▶ [Records provided]:
* START *

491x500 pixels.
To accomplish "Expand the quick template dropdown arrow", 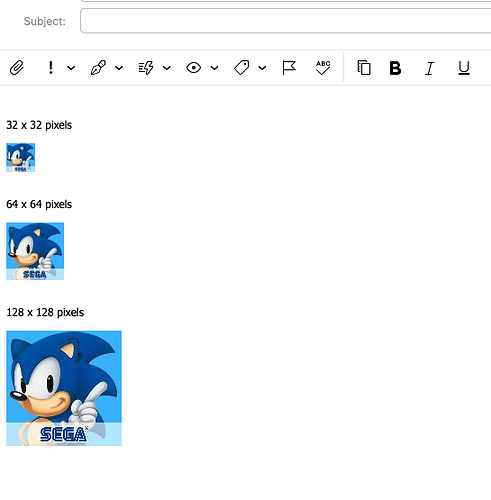I will pyautogui.click(x=167, y=68).
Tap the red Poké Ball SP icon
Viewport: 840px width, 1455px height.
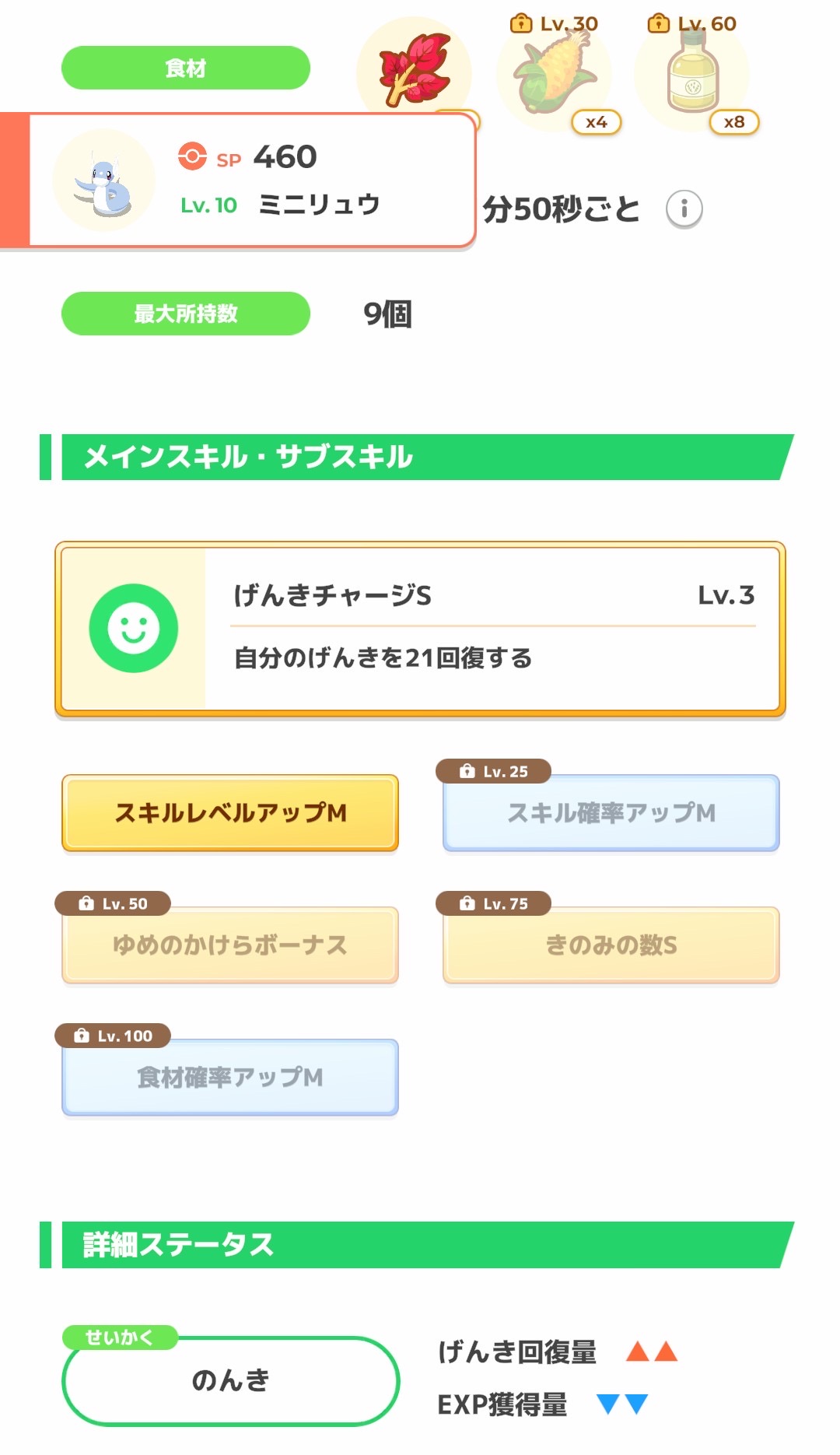(192, 156)
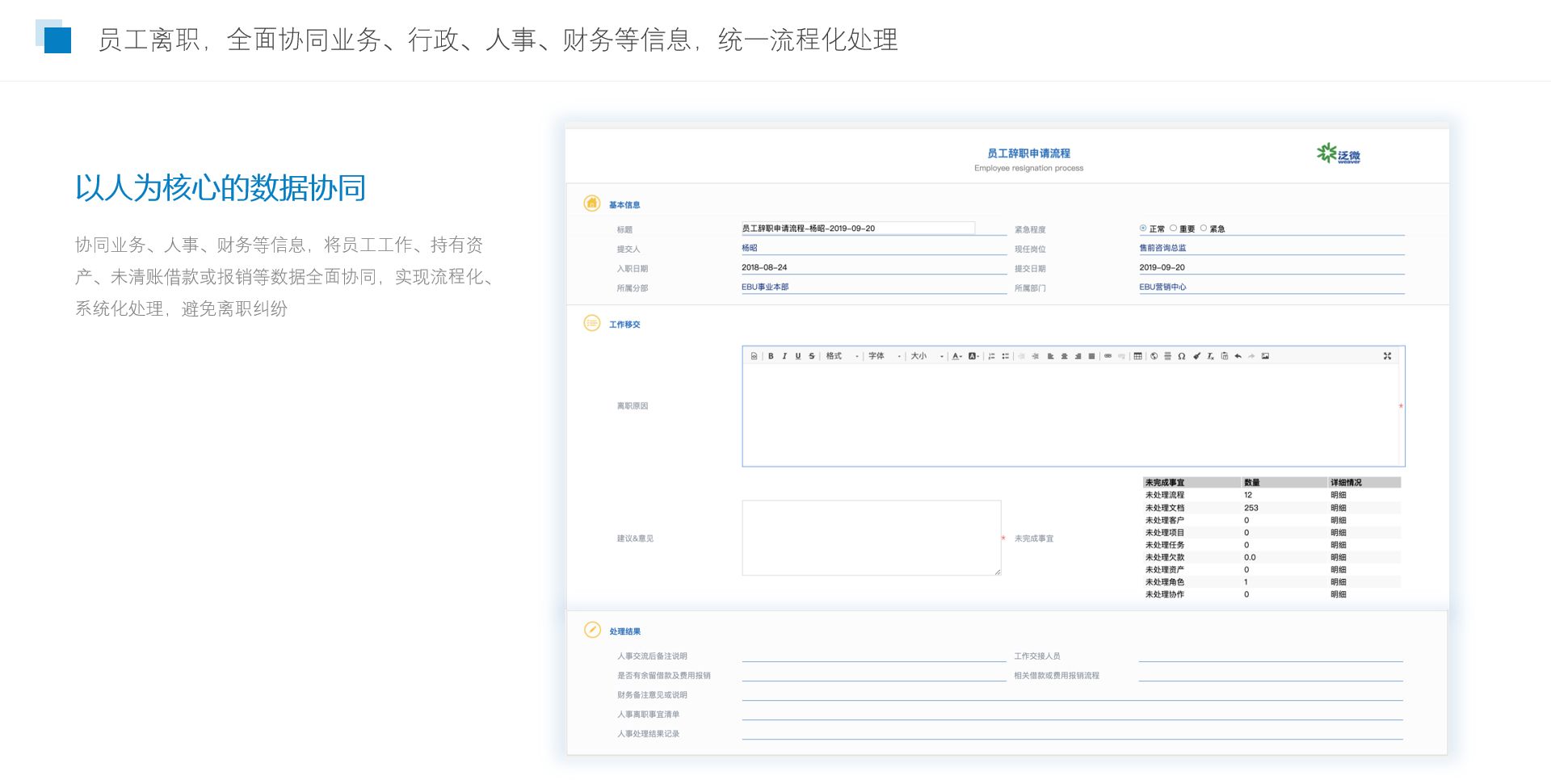The image size is (1551, 784).
Task: Apply italic formatting in the editor
Action: [784, 356]
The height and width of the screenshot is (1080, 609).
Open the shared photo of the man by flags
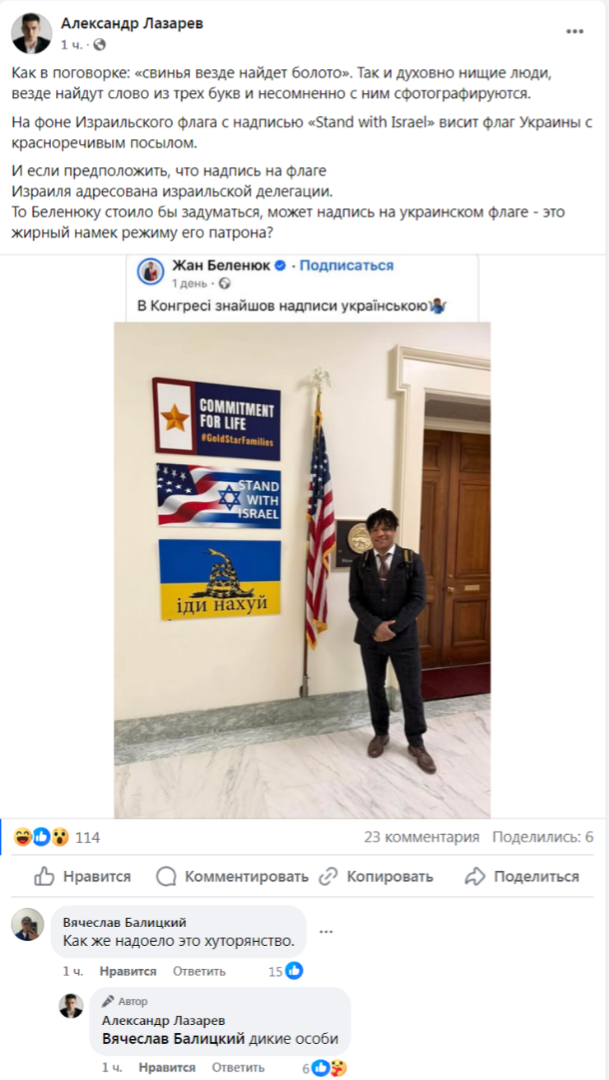[302, 570]
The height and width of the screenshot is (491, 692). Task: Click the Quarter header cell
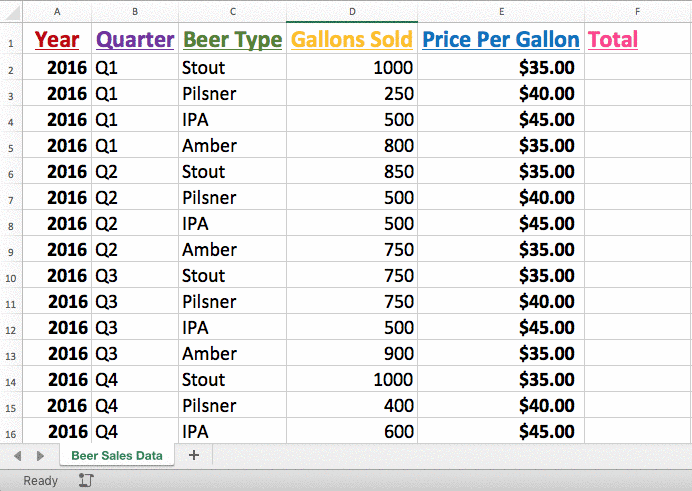pyautogui.click(x=135, y=39)
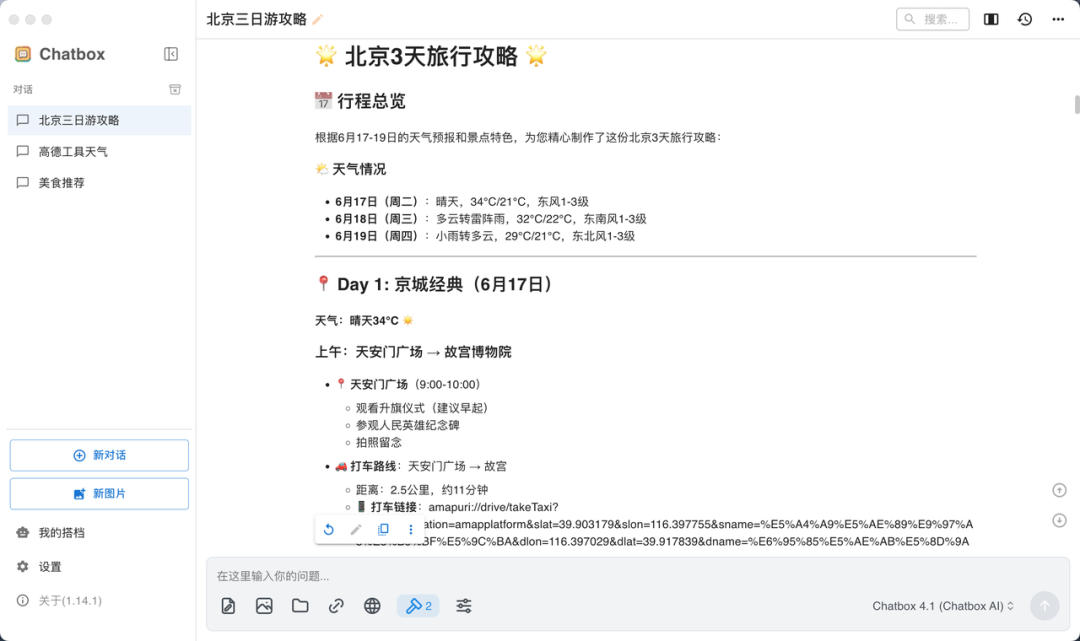Click the 搜索 search field in top bar
The height and width of the screenshot is (641, 1080).
pyautogui.click(x=932, y=18)
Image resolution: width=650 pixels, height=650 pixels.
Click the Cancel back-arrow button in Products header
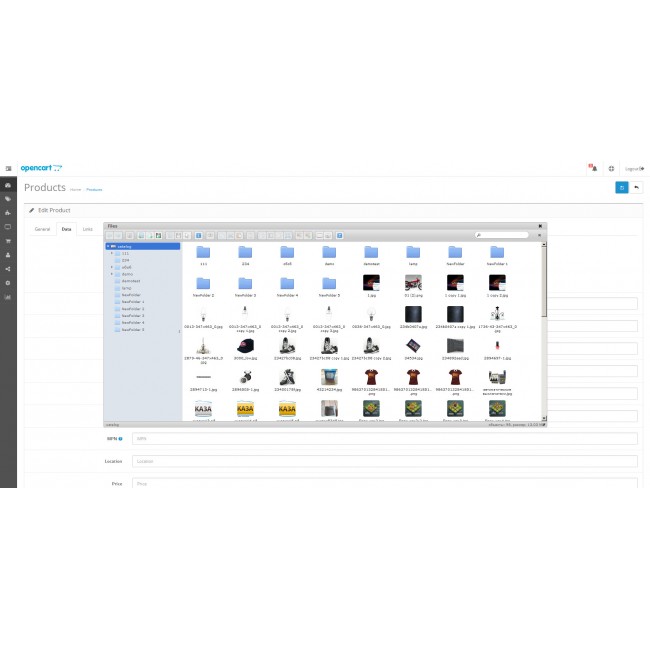click(636, 187)
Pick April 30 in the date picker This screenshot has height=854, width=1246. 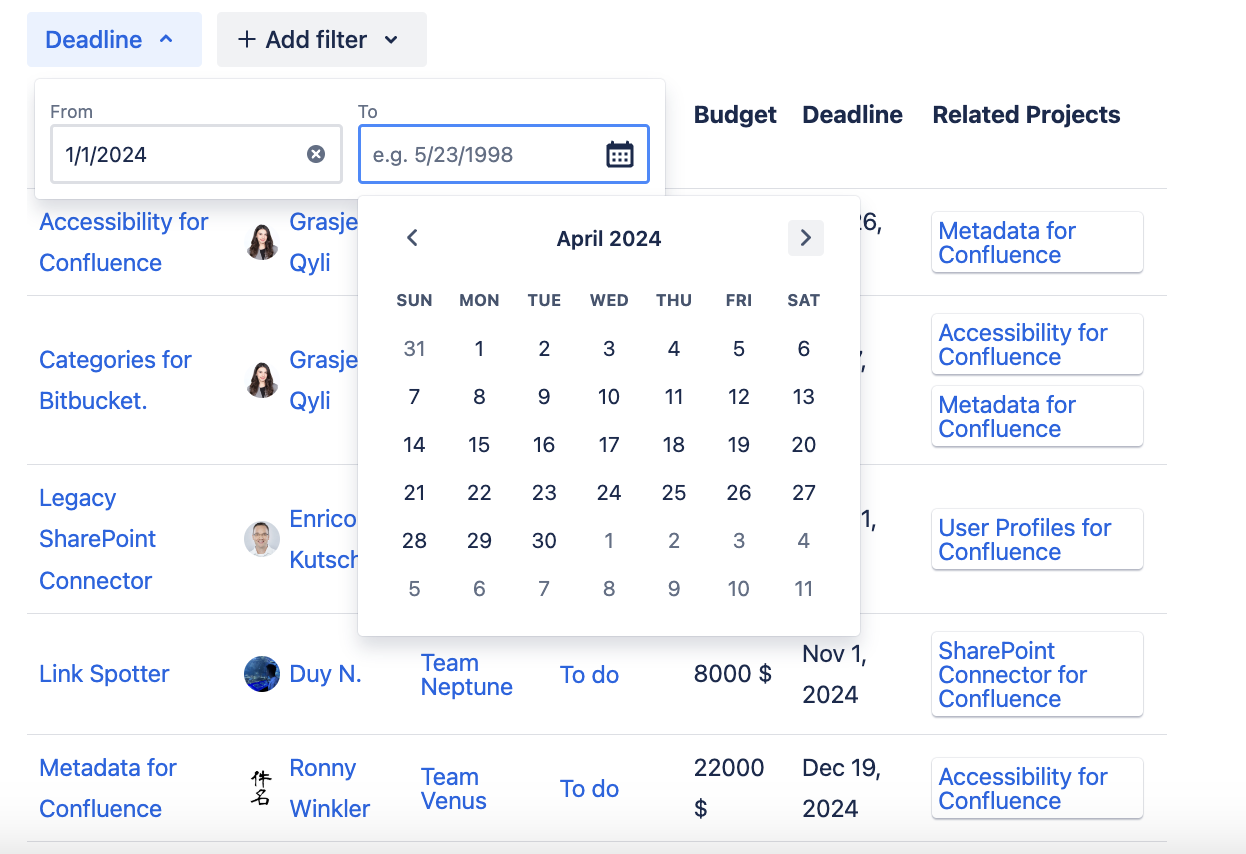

* END *

▶ [Written exercise]: Retype the entries word for word, starting at the line with "The height and width of the screenshot is (491, 692)." and continuing through the last line of the entries, both ends included. Leave the pictures out of your answer.

▶ [Expected output]:
The height and width of the screenshot is (491, 692). Task: Click the Quarter header cell
pyautogui.click(x=135, y=39)
Click the 搜索 search field in top bar
The height and width of the screenshot is (641, 1080).
pyautogui.click(x=932, y=18)
Image resolution: width=650 pixels, height=650 pixels.
Click the Cancel back-arrow button in Products header
click(636, 187)
Pick April 30 in the date picker This screenshot has height=854, width=1246. 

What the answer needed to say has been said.